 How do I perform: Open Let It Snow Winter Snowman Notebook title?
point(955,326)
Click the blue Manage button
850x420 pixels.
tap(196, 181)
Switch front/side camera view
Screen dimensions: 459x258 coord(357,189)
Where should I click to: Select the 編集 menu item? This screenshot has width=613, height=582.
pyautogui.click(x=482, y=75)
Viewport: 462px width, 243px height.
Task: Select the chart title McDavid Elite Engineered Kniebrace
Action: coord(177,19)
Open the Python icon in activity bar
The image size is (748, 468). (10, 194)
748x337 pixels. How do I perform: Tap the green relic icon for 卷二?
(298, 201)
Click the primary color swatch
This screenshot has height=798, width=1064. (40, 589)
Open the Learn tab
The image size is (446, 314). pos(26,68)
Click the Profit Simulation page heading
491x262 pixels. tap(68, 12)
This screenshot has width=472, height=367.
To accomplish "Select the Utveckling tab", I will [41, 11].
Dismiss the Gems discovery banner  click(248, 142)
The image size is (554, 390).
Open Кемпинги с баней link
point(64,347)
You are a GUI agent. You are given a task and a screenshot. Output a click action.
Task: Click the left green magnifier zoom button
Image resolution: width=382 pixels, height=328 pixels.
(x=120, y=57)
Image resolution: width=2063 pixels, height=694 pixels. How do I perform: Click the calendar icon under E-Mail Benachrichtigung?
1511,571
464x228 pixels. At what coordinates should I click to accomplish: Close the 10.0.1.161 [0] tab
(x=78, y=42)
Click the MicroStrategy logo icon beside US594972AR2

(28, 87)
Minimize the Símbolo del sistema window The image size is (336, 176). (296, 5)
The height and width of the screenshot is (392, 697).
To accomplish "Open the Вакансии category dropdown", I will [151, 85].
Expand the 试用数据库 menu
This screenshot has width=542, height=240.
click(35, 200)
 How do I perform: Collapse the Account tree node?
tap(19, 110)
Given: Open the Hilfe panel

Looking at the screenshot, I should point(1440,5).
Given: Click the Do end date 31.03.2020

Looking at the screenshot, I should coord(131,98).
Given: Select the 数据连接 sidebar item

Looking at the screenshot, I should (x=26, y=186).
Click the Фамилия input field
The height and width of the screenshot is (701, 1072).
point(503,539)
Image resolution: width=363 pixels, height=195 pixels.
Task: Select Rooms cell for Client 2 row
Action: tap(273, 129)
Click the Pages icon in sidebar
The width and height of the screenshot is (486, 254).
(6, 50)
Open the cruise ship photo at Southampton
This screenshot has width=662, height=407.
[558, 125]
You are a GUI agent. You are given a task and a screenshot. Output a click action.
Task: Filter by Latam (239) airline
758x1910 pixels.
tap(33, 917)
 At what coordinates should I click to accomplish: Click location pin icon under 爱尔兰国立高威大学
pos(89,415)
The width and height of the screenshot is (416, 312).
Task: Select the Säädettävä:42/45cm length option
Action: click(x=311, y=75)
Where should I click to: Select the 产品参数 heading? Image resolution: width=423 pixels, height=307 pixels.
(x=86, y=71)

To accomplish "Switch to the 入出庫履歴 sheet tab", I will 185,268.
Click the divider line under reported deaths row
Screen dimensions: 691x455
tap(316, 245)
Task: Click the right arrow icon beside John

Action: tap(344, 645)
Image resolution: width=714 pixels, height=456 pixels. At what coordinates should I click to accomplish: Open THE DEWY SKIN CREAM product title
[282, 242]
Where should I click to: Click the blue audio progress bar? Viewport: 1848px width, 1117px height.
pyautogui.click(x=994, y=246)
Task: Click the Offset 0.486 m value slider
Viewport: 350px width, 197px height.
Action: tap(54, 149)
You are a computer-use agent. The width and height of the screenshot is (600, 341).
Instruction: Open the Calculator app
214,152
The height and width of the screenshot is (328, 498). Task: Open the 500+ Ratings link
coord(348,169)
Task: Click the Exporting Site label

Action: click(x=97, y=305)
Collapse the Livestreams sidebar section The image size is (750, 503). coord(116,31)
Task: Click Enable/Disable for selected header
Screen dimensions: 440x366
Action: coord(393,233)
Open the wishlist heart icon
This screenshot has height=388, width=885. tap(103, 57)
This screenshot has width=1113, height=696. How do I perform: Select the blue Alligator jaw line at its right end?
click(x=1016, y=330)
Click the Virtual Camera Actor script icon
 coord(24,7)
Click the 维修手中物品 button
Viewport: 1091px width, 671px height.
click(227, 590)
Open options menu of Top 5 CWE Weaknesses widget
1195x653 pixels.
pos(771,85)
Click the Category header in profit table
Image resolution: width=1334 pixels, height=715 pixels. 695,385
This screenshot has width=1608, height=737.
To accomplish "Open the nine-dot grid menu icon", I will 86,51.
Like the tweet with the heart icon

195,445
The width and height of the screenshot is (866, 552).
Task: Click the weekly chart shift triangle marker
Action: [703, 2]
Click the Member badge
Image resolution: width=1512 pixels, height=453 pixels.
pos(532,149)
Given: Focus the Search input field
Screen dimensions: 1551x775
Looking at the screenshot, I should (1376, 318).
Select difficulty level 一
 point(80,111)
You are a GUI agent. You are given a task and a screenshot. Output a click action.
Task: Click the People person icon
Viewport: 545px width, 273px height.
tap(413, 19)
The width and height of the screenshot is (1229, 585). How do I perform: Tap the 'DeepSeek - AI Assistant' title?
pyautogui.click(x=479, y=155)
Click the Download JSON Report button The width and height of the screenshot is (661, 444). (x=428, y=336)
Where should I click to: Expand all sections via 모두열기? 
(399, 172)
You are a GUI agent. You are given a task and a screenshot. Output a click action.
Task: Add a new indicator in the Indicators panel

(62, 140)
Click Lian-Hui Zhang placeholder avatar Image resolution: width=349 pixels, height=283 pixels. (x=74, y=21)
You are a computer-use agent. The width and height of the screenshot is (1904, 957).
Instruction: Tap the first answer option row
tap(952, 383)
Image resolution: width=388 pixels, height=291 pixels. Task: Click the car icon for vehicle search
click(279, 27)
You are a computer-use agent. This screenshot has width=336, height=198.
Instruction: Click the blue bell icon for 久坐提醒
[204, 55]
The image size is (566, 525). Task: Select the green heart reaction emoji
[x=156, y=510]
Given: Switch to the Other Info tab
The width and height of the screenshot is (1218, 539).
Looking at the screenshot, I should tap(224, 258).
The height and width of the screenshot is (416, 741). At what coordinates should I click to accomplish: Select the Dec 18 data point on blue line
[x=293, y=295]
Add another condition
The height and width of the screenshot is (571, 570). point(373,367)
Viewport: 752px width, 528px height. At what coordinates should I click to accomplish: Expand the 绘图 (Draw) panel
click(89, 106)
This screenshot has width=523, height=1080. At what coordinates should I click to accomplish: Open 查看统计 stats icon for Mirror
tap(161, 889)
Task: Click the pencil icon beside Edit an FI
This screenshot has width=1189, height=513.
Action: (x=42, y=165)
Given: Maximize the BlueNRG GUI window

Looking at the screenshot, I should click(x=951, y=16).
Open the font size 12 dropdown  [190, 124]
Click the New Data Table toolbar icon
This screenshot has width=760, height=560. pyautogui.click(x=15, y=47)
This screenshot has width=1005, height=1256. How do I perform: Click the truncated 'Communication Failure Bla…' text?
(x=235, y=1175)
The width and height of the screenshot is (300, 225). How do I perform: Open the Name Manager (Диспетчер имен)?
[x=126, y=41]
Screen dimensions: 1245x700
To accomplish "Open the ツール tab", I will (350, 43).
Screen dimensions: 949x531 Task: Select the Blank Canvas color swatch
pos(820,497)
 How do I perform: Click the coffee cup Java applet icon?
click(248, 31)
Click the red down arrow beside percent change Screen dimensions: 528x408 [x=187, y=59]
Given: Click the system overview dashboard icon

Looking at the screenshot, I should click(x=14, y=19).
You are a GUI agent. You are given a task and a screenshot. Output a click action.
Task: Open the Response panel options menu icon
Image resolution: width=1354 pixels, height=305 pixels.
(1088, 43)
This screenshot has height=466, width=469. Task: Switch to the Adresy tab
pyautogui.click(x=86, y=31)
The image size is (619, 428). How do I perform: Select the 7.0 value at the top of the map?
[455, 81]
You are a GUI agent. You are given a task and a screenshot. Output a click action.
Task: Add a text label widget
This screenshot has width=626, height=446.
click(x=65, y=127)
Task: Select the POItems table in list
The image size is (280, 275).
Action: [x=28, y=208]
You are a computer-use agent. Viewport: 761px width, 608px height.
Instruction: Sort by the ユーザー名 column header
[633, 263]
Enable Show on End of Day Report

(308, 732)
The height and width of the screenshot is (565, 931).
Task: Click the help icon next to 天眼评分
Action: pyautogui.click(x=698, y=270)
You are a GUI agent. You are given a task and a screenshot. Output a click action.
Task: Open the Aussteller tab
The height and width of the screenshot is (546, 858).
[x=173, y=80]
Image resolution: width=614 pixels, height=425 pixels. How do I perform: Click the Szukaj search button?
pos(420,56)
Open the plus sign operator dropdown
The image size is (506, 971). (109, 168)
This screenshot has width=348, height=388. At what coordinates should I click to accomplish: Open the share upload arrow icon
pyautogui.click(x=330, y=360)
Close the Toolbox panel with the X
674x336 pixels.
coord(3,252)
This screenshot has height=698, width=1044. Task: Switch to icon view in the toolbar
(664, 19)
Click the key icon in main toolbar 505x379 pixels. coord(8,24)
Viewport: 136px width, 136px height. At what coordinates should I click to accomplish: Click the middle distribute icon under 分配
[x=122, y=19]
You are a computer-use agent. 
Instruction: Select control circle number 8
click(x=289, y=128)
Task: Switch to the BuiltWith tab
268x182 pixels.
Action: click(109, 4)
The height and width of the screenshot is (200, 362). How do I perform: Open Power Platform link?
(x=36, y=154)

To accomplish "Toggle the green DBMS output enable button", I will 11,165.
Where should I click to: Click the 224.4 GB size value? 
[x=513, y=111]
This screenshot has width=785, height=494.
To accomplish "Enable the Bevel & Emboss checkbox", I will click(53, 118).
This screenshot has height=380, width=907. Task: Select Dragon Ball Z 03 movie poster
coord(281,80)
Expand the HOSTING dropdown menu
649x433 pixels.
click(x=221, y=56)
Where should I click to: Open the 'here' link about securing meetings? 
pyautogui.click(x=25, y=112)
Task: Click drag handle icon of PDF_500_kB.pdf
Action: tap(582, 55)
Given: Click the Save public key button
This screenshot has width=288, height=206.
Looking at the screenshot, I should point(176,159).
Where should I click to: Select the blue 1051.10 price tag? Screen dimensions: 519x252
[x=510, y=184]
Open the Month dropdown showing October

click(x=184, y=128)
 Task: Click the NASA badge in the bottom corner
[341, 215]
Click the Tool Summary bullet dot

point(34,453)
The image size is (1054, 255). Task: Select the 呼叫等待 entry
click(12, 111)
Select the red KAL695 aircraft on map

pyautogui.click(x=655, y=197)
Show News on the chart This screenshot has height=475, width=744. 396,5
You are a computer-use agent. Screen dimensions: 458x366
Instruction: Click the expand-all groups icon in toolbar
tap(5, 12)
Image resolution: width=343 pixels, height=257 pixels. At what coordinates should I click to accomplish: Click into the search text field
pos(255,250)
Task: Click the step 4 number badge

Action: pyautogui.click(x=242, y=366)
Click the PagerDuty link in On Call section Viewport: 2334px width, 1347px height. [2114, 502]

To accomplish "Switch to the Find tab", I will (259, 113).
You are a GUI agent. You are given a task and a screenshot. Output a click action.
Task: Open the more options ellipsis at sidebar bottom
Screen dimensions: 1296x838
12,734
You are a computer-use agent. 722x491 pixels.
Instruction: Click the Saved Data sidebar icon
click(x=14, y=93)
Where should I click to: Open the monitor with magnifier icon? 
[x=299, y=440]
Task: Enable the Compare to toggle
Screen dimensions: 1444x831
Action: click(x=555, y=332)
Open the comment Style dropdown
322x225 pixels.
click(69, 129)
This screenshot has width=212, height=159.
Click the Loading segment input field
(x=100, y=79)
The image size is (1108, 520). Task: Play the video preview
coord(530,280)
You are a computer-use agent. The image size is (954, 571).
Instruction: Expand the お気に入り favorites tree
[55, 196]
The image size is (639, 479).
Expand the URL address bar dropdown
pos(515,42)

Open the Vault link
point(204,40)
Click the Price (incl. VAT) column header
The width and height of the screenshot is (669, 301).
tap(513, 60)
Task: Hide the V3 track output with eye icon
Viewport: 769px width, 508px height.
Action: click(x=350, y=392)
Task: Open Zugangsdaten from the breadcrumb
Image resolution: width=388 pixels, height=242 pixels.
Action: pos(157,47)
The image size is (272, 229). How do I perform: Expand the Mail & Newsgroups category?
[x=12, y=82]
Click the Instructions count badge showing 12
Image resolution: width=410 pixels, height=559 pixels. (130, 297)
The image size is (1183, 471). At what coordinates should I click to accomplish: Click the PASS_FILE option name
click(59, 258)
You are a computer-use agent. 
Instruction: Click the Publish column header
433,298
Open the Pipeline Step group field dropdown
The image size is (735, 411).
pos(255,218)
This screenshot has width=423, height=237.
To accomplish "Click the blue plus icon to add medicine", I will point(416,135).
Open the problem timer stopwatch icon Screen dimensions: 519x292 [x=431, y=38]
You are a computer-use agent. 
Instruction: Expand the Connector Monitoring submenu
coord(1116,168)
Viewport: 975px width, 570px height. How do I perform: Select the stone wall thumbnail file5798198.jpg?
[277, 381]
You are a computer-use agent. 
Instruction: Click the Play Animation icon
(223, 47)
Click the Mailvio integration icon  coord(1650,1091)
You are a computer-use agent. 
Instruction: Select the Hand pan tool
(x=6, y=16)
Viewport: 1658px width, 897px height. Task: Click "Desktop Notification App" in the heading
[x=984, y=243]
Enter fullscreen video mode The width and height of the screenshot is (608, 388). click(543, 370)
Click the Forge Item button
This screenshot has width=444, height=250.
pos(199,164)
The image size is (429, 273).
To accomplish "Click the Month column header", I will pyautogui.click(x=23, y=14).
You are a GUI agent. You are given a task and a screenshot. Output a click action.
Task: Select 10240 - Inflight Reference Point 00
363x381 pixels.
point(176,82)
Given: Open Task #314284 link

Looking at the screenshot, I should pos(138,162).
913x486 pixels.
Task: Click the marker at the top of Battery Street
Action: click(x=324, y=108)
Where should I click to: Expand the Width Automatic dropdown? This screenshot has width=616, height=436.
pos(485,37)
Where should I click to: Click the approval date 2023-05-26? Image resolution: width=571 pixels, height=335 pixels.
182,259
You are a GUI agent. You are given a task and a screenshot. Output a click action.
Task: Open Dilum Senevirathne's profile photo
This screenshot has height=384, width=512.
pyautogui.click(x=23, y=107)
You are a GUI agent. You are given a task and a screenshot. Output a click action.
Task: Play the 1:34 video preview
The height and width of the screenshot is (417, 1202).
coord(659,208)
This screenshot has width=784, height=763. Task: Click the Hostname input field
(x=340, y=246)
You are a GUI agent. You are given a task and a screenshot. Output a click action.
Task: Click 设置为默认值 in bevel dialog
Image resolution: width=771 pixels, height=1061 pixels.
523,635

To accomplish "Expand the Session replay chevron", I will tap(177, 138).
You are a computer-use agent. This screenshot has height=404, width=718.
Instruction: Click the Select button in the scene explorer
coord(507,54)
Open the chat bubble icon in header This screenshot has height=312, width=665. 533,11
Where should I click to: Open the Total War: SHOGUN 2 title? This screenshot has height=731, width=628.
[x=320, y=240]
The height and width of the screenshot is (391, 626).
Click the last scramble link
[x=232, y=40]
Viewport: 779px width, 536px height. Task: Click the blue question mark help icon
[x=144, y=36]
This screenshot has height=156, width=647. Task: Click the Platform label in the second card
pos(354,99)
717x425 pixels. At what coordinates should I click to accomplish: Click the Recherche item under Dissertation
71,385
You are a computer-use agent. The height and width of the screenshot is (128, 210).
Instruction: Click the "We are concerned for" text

· · · · · · ·

Your objective — What lines hold the string "options"? Pick them out of the data.

Result of this task —
Open options menu of Top 5 CWE Weaknesses widget
Task: Open the Response panel options menu icon
Task: Open the more options ellipsis at sidebar bottom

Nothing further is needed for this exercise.